Pensei em uma amiga, que recentemente me pediu uma opinião sobre uma carta de despedida para uma pessoa especial que vai morar em outro lugar. Estava uma gracinha, mas ela não disse nada do que realmente queria dizer. Perguntei se ela não se arrependeria de deixar a pessoa ir embora sem saber de verdade o que ela sentia e por medo, ela quase deixou tudo aquilo pra lá. Mas acabou mudando de ideia e colocou os sentimentos pra fora. Quantas vezes fazemos a mesma coisa que essa minha amiga? Não apenas com pessoas, mas com desejos e sonhos profissionais, de viagens, de crença ou de qualquer outra coisa?

Vivemos adiando nossos planos, ficamos achando que não merecemos nos presentear com futilidades, pois nos sentimos culpados de poder fazer isso mesmo que seja com o dinheiro de muito trabalho, acreditamos quando as pessoas dizem que é melhor ficar no emprego tradicional do que se arriscar em algo que os outros acham que não vai dar certo. Não bebemos o vinho, pois é segunda-feira. Não comemos a sobremesa, pois vai engordar. Não mandamos uma mensagem para um amigo do passado, pois achamos que a pessoa não vai nem ter tempo de ler. Vivemos colocando tudo antes da gente, nos acovardando e vivendo uma vida que pode até ser boa, mas que poderia ser muito melhor.
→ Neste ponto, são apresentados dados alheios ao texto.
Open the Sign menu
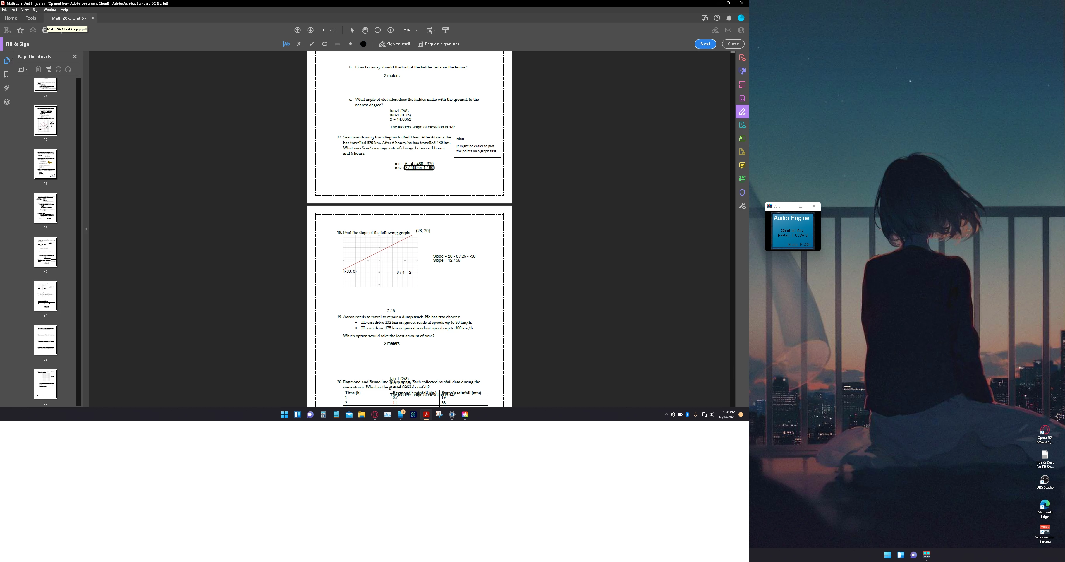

Faço um exercício quase diário para não deixar nenhuma das minhas vontades para depois. Tento não me influenciar mais na opinião do outro e estou trabalhando – entrei na terapia para isso – nos meus medos, para que eles não me impeçam de fazer o que eu quero. E acho que é assim que tem que ser.
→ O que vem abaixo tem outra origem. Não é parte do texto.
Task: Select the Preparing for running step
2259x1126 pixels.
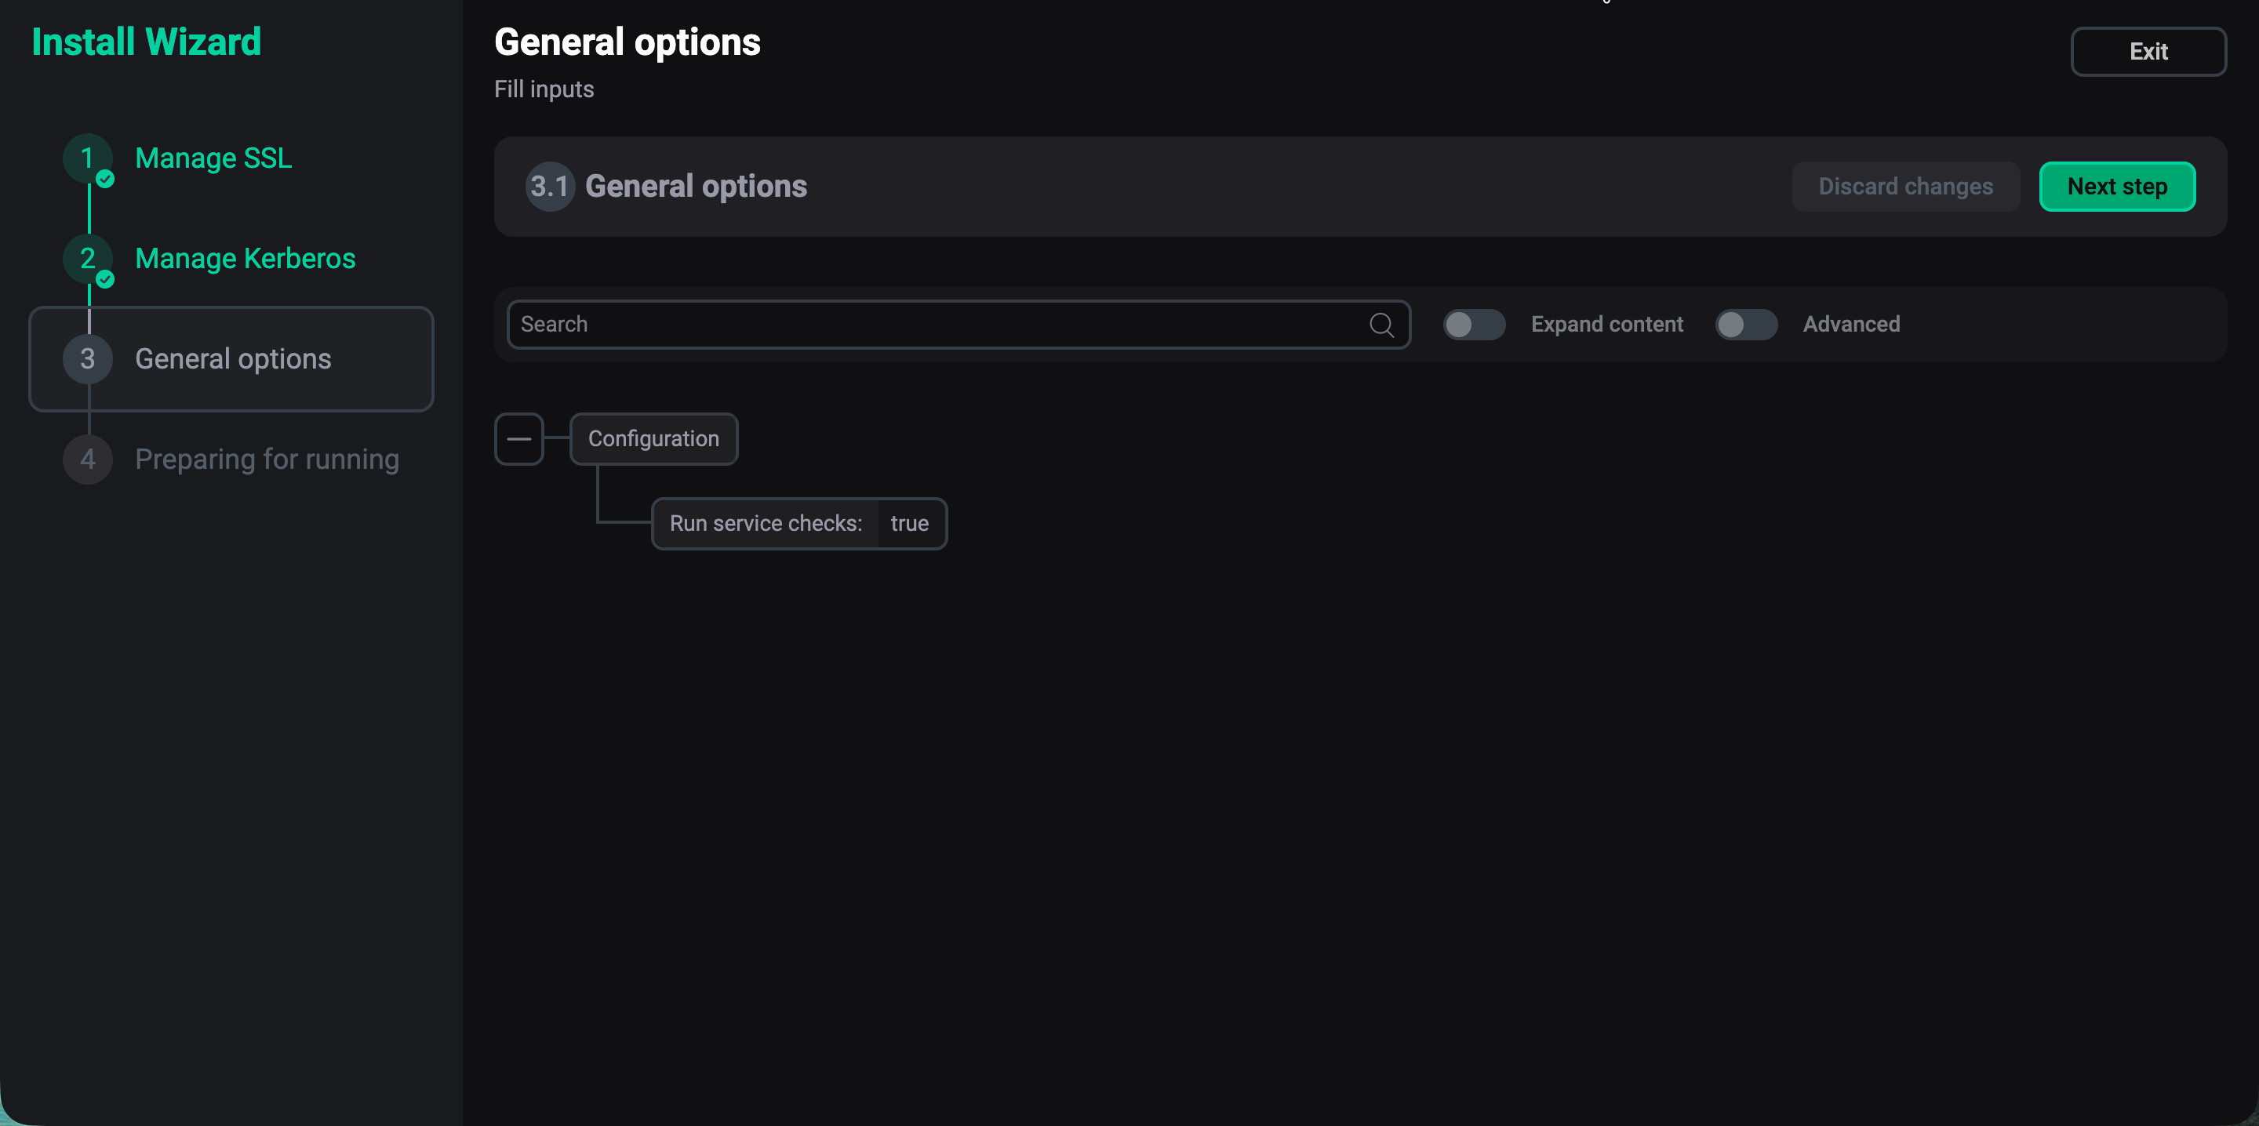Action: (x=266, y=459)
Hoje, poderia estar me lamentando pelo olho coçando, por não poder fazer nada que preciso e nem ter a possibilidade de me distrair com um livro. Mas ao invés disso, vou aproveitar esse tempo para pensar nos projetos futuros, nas coisas que quero realizar e em tudo que quero mudar em mim. Viram? Até uma conjuntivite pode ser boa pra gente!